[Pixel coordinate grounding data]
>>>
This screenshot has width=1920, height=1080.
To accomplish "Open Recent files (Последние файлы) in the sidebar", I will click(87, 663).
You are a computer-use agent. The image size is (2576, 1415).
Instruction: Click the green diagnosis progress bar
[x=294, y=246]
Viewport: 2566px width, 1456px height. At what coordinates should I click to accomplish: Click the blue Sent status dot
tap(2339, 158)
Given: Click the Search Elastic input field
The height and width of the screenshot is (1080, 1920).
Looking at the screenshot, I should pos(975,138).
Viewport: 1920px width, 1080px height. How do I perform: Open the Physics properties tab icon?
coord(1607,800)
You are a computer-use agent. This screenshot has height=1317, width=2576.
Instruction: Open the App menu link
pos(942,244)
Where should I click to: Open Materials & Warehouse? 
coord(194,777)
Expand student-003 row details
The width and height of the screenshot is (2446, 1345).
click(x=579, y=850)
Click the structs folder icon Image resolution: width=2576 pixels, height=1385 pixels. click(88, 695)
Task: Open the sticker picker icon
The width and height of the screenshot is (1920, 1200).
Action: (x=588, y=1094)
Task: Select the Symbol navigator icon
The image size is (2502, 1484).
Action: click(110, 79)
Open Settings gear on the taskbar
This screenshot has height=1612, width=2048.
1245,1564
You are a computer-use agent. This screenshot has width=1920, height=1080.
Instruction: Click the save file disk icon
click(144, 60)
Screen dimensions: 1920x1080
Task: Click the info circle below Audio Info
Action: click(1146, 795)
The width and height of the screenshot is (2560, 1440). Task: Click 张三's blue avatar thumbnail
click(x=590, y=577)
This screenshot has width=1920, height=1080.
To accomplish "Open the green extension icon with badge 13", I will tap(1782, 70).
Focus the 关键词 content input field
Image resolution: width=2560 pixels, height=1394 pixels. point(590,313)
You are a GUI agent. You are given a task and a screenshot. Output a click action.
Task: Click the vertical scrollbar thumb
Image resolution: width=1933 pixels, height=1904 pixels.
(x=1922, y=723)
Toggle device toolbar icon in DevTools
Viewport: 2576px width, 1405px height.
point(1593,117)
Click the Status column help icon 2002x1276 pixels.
<<<
- Exercise: Report the lines above that have the word "computer" in them.

- Task output:
You are a computer-use agent. The image size is (2576, 1415).
You are a computer-use agent. This screenshot has height=1317, width=2576.
You are a computer-use agent. This screenshot has width=1920, height=1080.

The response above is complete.